Minimizing register usage Compile uses more registers as neccesary

Hello,

I have a very frustrating problem, in which the compiler decides to keep some intermediate results in registers, while I’m trying to lower the register usage (because of occupancy issues).

At the beginning of the kernel I am copying a 2-D tile from global memory to local memory.

   #define g_ofs ((((bid.y << columndiml2) + bid.x) << bdiml2) + (tid.y<<columndiml2) + tid.x)

    #define s_ofs ((tid.y<<bdiml2) + tid.x)

    #define xstep (1<<(bdiml2-1))

    #define systep (xstep << bdiml2)

    #define gystep (xstep << columndiml2)

   shared[s_ofs] = data[g_ofs];

    shared[s_ofs+xstep] = data[g_ofs+xstep];

    shared[s_ofs+systep] = data[g_ofs+gystep];

    shared[s_ofs+systep+xstep] = data[g_ofs+gystep+xstep];

  

    __syncthreads();

Then there is the internals of the kernel, which do not use the g_ofs/s_ofs etc at all. At the end, after processing, I write the tile back:

   data[g_ofs] = shared[s_ofs];

    data[g_ofs+xstep] = shared[s_ofs+xstep];

    data[g_ofs+gystep] = shared[s_ofs+systep];

    data[g_ofs+gystep+xstep] = shared[s_ofs+systep+xstep];

I would have expected that my macros recalculate the expression both times. But too bad, the compiler is “smart” enough to keep the result of the offset calculations, wasting 6 registers along the way.

Is there some compiler flag, pragma, or other way of hinting the compiler that I don’t want to keep these (trival) results in registers but just want to recalculate them?

The compilers smartness seems to be based on literal text (or any intermediate) representation comparisons of code fragments. As other people on this board already have noticed you can quite easily fool the common subexpression elimination by just reordering the text. Example:

#define g_ofs ((((bid.y << columndiml2) + bid.x) << bdiml2) + (tid.y<<columndiml2) + tid.x)

shared[s_ofs] = data[g_ofs];

.......

#define g_ofs_out (tid.x + (((bid.y << columndiml2) + bid.x) << bdiml2) + (tid.y<<columndiml2))

data[g_ofs_out] = shared[s_ofs];

Peter

We thought about that already here, but it seems like a bit ugly hack which can stop working any moment in a next release of CUDA. It would be nice if there was some official way to reduce register usage without making use of holes in the compiler logic.

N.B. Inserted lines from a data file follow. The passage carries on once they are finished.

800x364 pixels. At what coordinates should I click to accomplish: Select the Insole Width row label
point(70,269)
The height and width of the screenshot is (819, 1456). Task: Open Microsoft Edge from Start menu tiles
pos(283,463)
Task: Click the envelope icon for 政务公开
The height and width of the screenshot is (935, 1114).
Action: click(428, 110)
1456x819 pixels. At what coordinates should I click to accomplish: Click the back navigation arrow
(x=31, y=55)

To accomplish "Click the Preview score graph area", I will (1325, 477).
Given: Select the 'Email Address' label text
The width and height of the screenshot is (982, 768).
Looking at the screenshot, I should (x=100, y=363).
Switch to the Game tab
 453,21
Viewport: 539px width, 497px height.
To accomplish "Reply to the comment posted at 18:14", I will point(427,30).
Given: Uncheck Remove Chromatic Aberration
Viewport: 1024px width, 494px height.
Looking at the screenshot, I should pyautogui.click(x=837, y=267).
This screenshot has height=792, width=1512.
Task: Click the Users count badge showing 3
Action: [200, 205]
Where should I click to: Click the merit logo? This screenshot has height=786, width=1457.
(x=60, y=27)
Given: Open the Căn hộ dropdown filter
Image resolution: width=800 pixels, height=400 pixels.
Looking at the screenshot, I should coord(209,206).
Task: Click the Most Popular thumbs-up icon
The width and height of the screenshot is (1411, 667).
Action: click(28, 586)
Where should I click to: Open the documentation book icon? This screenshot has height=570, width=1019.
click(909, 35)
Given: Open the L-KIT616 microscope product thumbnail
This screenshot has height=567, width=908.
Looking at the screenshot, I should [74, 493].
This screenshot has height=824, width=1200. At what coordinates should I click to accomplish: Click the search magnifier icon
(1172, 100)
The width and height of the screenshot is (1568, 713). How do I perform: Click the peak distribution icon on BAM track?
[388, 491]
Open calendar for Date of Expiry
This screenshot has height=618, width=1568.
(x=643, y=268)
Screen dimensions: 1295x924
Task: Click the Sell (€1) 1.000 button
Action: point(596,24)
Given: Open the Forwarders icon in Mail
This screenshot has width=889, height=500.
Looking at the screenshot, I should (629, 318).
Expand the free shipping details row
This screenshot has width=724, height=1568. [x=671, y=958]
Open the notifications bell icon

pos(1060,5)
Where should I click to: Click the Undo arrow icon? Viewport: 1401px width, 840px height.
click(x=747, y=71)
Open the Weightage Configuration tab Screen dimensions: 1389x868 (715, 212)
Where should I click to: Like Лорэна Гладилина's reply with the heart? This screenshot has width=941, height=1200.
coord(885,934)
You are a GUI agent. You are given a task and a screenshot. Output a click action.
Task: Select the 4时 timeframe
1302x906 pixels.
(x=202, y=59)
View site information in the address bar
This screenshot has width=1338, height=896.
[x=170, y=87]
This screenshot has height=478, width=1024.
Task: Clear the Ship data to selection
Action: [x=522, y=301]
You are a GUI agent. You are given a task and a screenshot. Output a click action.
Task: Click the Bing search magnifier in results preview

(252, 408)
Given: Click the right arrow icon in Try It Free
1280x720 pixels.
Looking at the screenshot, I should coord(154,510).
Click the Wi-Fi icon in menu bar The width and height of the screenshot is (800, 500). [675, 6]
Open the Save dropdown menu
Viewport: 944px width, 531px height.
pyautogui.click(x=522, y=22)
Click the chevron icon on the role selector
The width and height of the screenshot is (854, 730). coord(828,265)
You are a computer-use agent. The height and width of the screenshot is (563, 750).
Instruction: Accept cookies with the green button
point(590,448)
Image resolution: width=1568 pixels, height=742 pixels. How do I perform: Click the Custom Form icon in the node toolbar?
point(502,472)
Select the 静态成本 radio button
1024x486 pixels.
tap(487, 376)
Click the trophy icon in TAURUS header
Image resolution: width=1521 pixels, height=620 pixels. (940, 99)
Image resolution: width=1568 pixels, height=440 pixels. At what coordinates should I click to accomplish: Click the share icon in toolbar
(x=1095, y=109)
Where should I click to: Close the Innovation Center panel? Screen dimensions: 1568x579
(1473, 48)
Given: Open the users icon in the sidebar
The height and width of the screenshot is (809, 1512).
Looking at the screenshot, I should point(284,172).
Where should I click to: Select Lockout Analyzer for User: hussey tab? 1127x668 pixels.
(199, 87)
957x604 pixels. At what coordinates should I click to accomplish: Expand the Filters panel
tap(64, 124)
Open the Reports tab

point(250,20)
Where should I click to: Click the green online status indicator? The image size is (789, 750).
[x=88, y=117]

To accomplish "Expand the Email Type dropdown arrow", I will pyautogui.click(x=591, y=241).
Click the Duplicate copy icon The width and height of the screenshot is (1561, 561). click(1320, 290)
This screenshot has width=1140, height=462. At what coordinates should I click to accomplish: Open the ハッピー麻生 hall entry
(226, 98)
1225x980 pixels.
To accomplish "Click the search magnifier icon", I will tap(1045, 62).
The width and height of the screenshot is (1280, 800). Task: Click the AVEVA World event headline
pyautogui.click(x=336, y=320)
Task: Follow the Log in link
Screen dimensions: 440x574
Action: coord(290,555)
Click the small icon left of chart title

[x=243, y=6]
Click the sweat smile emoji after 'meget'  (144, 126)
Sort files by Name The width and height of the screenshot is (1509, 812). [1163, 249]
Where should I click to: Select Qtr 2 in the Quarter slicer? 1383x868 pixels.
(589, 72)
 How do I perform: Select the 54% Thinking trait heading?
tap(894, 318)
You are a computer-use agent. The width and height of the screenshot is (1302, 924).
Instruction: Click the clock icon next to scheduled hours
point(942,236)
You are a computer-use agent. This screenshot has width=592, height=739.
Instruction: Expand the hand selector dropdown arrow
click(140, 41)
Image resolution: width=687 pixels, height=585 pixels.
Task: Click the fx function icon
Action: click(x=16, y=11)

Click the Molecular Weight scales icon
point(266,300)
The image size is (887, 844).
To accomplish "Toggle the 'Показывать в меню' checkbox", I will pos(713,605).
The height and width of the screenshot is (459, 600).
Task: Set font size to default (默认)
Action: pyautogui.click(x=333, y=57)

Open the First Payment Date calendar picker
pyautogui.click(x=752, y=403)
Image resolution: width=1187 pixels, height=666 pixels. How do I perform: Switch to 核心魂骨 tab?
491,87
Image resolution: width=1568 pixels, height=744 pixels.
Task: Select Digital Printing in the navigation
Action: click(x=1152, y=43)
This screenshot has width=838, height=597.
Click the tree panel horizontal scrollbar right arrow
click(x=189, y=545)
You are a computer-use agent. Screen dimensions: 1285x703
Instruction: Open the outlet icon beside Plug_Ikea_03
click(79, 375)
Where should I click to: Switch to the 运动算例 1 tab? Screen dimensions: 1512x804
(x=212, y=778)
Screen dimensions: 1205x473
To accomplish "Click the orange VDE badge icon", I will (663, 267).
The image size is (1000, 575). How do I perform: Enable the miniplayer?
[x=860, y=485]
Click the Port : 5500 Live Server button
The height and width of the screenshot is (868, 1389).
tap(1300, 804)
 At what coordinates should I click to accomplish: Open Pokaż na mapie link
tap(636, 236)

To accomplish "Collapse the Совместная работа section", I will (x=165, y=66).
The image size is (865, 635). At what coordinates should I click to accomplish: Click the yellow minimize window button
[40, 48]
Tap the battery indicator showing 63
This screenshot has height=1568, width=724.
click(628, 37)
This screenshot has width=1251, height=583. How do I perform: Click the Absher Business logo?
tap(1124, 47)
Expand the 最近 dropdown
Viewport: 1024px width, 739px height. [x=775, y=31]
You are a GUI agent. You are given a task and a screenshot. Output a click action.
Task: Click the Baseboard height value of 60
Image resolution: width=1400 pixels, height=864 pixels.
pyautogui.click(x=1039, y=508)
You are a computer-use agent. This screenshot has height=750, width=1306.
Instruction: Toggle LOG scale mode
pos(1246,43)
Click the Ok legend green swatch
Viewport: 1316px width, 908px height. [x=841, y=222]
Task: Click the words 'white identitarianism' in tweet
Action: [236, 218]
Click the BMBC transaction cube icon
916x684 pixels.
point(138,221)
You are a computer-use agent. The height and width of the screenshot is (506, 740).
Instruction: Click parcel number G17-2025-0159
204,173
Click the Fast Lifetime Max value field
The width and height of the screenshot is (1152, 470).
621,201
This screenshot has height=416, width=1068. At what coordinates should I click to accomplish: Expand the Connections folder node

I agree. And it seems that nvopencc already supports different optimization levels. There is probably one to trade code size against registers against speed or similar. Unfortunately the ptx is generated always with the same switches, as the comment atop each .ptx suggests. I would expect that NVIDIA improves this in coming releases.

Peter

I confirm, it is a big problem, and recomdining the code doesn’t help.
I noticed something like that not all registers used for i intermediate results are reused for i+j intermediate results…
Enlarging the code of global function forces me to reduce the threads per block… :(